Recorded data:
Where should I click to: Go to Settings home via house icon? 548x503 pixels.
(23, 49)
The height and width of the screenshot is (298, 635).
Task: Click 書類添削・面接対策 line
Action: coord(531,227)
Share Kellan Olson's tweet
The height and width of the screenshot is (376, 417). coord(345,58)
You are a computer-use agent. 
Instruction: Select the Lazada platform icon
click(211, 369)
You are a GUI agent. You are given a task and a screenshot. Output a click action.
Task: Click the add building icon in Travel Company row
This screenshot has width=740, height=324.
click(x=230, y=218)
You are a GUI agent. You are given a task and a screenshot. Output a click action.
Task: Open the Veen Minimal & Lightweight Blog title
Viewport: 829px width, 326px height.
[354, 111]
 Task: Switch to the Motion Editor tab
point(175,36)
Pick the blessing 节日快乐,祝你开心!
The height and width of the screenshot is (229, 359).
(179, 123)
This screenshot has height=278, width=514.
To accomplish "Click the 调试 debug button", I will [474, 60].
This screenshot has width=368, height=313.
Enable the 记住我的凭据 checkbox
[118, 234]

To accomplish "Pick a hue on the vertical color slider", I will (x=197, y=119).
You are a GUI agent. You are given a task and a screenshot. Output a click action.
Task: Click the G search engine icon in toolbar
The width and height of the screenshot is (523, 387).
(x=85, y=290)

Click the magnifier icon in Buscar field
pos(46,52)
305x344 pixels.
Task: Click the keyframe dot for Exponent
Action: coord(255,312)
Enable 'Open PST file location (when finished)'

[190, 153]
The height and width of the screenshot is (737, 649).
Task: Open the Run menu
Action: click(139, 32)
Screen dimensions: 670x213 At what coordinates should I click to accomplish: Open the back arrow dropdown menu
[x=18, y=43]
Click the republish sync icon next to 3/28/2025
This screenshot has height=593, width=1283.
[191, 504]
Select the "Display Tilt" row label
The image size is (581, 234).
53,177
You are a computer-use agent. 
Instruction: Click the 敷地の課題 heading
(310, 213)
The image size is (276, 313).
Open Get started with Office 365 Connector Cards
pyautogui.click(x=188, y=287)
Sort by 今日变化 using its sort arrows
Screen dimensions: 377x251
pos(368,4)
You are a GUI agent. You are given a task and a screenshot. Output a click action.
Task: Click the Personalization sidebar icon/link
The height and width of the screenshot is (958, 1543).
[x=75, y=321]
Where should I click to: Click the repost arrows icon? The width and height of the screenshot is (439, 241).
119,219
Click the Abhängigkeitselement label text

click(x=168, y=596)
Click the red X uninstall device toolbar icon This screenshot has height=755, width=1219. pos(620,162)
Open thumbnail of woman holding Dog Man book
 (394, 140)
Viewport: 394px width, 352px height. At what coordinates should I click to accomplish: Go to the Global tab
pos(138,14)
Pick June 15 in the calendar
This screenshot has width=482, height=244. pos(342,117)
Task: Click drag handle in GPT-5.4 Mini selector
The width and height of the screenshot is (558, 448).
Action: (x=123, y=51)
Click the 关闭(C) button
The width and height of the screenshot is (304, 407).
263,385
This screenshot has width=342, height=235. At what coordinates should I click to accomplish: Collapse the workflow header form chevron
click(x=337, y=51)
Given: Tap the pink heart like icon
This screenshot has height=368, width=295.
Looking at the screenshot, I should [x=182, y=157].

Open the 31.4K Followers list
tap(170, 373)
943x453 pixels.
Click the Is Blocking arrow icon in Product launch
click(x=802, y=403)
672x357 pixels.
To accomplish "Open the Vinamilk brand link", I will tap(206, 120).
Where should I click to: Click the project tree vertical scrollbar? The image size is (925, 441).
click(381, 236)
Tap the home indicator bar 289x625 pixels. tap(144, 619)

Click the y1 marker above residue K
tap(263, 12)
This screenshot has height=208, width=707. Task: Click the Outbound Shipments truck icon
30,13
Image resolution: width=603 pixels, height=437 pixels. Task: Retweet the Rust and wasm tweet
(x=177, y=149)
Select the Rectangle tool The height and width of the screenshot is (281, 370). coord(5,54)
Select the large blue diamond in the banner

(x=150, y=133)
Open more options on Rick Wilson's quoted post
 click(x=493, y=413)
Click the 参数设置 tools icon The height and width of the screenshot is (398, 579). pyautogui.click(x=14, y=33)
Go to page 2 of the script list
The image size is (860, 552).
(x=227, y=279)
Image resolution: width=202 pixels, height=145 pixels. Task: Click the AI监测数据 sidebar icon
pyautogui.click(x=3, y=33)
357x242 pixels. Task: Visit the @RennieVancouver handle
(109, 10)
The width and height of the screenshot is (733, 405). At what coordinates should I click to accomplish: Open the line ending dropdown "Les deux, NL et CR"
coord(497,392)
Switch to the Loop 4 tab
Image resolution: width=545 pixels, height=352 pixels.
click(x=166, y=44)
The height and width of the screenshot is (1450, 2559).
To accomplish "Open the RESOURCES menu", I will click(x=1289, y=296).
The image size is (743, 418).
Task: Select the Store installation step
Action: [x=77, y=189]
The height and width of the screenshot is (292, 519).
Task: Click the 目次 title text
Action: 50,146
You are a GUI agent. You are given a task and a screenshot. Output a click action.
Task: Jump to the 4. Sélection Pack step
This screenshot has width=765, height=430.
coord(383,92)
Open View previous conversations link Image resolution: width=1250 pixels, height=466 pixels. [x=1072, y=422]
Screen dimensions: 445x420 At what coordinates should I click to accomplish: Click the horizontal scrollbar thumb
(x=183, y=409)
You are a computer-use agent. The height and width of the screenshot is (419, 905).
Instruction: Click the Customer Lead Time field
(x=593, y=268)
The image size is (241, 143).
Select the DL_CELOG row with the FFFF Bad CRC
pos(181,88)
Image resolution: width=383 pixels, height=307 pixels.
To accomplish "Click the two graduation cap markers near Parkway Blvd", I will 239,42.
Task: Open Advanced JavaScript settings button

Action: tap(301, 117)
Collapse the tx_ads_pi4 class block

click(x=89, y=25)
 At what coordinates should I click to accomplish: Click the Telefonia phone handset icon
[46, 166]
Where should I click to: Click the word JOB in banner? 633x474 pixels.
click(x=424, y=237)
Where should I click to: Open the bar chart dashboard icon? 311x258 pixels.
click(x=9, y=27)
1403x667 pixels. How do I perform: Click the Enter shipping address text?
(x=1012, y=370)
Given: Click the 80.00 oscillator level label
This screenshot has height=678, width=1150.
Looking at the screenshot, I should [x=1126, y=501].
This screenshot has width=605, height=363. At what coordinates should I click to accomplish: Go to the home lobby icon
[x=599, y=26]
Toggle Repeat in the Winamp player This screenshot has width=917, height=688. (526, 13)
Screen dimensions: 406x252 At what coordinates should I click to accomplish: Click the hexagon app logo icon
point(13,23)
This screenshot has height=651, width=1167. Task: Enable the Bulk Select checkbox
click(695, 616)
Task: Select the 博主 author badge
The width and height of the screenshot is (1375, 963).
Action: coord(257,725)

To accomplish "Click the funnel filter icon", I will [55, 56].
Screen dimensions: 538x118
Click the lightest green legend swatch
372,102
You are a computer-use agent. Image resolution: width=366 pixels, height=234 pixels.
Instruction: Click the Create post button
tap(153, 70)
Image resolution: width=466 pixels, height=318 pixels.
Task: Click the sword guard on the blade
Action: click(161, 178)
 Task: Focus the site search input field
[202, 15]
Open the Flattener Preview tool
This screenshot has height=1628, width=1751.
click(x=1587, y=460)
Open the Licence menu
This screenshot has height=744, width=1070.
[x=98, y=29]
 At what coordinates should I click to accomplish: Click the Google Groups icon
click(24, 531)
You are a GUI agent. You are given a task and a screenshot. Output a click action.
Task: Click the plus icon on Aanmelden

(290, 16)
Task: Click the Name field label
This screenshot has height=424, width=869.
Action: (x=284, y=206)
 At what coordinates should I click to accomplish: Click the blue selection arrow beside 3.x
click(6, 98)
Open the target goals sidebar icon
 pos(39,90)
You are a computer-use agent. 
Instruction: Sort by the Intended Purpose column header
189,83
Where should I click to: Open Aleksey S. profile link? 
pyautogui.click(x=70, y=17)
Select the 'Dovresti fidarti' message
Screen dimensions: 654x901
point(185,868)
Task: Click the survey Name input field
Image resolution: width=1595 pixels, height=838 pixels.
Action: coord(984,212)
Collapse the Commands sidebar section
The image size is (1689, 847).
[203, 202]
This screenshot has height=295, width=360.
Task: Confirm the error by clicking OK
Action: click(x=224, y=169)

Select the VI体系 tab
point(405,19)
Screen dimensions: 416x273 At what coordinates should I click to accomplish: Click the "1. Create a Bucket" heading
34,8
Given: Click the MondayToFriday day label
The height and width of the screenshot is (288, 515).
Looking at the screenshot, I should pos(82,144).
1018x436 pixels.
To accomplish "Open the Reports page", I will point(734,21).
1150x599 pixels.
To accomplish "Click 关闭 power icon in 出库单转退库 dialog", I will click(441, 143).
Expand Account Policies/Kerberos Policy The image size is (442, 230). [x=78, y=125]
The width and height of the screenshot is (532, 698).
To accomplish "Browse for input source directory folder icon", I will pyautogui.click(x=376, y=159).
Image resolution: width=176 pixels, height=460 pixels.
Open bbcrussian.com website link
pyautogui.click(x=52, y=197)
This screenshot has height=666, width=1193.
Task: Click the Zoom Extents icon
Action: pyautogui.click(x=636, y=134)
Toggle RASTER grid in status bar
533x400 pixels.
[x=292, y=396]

Task requirements: Check the lines above and copy each one that includes "Name".

Exercise answer:
Task: Click the Name field label
Task: Click the survey Name input field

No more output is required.